==== EXTRACTED RECORDS

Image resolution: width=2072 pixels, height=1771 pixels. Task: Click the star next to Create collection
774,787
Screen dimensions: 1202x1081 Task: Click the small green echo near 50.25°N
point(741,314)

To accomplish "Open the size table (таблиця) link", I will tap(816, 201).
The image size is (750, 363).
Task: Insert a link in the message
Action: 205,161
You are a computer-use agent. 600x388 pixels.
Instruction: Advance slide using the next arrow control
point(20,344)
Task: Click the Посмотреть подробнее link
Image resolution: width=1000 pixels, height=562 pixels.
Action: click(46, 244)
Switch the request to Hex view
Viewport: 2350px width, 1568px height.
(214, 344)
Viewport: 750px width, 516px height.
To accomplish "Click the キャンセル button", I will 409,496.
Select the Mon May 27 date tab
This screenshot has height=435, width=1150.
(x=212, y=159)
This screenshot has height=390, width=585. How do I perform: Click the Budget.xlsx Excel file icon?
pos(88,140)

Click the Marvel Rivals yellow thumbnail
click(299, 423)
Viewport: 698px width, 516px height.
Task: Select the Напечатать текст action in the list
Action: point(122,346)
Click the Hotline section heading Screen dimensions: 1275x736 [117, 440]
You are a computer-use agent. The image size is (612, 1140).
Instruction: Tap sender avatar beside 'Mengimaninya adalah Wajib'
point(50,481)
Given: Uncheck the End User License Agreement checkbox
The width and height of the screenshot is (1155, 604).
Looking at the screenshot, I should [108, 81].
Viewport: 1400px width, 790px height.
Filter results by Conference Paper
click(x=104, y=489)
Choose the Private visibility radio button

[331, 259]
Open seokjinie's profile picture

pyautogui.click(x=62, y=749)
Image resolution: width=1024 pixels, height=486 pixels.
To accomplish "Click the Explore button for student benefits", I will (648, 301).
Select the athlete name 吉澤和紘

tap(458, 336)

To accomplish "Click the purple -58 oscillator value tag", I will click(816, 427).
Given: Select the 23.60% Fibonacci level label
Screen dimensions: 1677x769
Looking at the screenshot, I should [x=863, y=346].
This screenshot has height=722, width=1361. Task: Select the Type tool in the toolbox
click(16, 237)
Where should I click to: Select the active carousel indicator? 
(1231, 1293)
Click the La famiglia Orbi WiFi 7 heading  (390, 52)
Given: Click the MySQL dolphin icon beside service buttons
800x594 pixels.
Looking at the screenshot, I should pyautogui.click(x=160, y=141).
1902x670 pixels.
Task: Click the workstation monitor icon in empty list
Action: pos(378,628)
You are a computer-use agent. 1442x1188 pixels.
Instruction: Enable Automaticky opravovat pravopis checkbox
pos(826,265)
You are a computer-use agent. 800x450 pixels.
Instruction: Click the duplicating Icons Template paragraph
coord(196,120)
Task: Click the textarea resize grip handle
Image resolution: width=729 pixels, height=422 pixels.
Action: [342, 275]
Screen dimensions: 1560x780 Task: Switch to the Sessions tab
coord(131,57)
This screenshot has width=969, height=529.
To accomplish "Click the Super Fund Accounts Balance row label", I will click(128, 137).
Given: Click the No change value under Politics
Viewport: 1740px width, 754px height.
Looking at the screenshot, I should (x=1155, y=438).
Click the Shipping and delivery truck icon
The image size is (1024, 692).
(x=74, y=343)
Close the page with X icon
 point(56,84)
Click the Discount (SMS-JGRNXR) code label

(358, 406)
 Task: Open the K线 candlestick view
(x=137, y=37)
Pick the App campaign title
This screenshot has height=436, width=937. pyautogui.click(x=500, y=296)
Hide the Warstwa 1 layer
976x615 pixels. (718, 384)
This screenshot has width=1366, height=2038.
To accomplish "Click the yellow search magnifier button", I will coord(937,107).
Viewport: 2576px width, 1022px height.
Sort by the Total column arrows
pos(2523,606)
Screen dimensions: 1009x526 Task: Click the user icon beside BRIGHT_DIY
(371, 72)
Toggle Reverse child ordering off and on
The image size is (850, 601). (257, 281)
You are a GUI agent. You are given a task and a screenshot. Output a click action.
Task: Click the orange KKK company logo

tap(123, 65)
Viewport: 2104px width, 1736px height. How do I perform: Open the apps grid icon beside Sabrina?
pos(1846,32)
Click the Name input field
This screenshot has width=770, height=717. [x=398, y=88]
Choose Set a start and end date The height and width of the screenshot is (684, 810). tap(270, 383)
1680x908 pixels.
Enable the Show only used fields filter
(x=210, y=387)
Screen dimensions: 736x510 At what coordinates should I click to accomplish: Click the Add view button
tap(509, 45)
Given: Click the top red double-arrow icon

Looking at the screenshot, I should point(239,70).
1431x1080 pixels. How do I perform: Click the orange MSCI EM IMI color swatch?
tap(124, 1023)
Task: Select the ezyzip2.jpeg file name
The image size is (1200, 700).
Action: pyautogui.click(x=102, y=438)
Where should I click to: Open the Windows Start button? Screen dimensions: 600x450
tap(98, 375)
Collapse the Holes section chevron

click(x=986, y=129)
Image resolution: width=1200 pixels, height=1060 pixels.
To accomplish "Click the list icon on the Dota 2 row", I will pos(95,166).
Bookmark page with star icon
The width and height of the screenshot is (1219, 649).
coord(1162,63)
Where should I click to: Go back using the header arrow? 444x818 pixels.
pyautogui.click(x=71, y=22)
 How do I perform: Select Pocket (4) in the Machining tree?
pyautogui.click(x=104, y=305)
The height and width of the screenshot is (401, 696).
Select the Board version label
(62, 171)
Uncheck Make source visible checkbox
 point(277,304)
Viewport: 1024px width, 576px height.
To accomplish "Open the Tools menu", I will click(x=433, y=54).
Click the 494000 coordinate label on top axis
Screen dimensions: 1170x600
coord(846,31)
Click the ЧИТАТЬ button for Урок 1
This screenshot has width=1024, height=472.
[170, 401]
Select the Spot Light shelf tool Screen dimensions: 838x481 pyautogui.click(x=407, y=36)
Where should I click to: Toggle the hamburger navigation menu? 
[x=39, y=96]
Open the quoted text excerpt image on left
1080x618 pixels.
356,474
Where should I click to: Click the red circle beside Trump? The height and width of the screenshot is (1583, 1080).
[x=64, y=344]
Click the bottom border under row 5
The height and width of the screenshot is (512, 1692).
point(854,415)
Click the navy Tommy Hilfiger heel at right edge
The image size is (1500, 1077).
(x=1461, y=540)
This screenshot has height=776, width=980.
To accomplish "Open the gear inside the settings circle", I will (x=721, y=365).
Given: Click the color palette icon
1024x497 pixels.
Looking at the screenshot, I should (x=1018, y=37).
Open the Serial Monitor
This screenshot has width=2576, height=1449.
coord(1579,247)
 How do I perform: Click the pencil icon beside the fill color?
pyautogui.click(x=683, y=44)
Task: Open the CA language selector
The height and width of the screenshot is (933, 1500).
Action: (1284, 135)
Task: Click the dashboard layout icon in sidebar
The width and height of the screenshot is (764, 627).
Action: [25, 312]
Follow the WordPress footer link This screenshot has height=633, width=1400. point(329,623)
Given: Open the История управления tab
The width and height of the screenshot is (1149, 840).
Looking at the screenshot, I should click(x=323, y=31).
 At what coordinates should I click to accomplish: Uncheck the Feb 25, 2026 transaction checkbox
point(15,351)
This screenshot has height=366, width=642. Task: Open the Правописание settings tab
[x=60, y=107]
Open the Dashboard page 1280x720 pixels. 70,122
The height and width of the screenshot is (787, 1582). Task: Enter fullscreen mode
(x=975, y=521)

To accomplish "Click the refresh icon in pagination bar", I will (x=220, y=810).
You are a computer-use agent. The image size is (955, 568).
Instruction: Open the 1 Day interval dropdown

========

#### WHAT IS EXPECTED:
Return every line of the listing above that contains the string "beside", matching case exactly.

#### ANSWER FOR THE TASK:
Instruction: Tap sender avatar beside 'Mengimaninya adalah Wajib'
Given: Click the MySQL dolphin icon beside service buttons
Screen dimensions: 1009x526 Task: Click the user icon beside BRIGHT_DIY
Viewport: 2104px width, 1736px height. How do I perform: Open the apps grid icon beside Sabrina?
Where should I click to: Click the red circle beside Trump? The height and width of the screenshot is (1583, 1080).
 How do I perform: Click the pencil icon beside the fill color?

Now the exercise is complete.